Ernie, CPS doesn't threaten to "come back" with a warrant. They stand right there outside the house while someone else brings the warrant. So no chance to leave while they are obtaining a warrant. Most of the time they can be satisfied just to have the child brought out for them to see it is safe, but I've heard of them breaking in, warrantless, when refused entry.

There are too many crazy people in our society that use CPS as a means of getting revenge for perceived wrongs, real or imagined and too many nosy busybodies who think all children are wards of the state.


----------



## Ernie (Jul 22, 2007)

ladycat said:


> It's because of the holiday.


I would agree with you that it is because of the holiday, but that ought to be a wake-up call as well.

July 4th comes every year and people tend to buy the same things each time to celebrate that holiday. Yet Walmart STILL didn't stock enough merchandise.

If they failed to stock up enough to sell for this recurring, non-emergency event then why do people think they're going to be able to purchase their emergency supplies DURING a real crisis?


----------



## mpillow (Jan 24, 2003)

Just a heads up...I don't like to break the law UNLESS it infringes on my personal boundaries....

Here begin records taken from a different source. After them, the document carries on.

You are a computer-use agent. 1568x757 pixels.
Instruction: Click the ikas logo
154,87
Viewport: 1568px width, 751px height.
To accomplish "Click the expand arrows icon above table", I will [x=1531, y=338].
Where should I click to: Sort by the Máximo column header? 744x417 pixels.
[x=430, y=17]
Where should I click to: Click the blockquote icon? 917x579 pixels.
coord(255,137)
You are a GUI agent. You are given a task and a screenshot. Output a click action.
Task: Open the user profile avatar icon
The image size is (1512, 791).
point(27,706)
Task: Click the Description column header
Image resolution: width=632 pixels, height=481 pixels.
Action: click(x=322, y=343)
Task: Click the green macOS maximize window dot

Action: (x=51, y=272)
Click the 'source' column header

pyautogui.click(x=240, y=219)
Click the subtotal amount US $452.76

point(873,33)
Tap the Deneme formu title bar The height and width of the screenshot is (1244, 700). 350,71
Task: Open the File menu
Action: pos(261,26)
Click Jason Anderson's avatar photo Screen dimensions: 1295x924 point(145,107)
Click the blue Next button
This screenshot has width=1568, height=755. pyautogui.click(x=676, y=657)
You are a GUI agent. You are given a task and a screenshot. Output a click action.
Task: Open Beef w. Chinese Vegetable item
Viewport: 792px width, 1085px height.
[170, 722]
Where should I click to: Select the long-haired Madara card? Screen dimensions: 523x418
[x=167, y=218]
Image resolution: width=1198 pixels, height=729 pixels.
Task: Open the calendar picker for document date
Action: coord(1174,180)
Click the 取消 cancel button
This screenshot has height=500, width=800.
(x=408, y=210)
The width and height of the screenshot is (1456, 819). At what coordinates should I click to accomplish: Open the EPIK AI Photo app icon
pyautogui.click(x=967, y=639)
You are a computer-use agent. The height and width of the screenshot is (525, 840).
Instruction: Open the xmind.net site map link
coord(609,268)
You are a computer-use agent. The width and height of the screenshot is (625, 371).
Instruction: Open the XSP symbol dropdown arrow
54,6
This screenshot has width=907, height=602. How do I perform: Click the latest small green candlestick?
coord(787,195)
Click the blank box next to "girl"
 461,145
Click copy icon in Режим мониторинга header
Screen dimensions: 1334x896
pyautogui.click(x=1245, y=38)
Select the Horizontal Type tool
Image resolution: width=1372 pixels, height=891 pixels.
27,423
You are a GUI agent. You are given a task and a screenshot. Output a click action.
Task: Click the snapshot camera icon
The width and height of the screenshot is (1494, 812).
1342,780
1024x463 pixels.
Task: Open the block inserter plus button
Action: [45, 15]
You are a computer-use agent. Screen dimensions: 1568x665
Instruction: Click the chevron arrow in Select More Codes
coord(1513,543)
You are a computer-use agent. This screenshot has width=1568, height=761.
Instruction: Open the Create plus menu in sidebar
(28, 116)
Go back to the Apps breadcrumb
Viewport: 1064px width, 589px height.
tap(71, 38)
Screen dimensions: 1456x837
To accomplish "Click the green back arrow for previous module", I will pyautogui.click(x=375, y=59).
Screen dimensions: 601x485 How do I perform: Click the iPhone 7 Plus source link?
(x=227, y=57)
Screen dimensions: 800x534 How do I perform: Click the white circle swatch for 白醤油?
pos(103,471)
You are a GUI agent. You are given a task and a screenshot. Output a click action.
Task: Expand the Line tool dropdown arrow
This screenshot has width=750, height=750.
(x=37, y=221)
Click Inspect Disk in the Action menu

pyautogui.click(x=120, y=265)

Having said that...I don't even file papers to HS my kids....I did the first year but not since...like 5 yrs and not one person has called me from D o'ED...

If anyone is having trouble with HS, come to Maine...I'll help and share with decent folk, but if you want to mooch or slack...I got no time!


----------



## Harry Chickpea (Dec 19, 2008)

Ladycat, that trends chart is interesting on its own. Set it to the United States as a region to get the general interest of the country.

Watermelon is a near perfect yearly cycle.

Jobs has a yearly drop off in November December

Vampires really spike in October


----------



## cast iron (Oct 4, 2004)

Ernie said:


> I'll share some of the ideas I'm having right now. Part of this was inspired by a weekend at Cyndi's. These ideas aren't fully fleshed out yet but here's where I'm going.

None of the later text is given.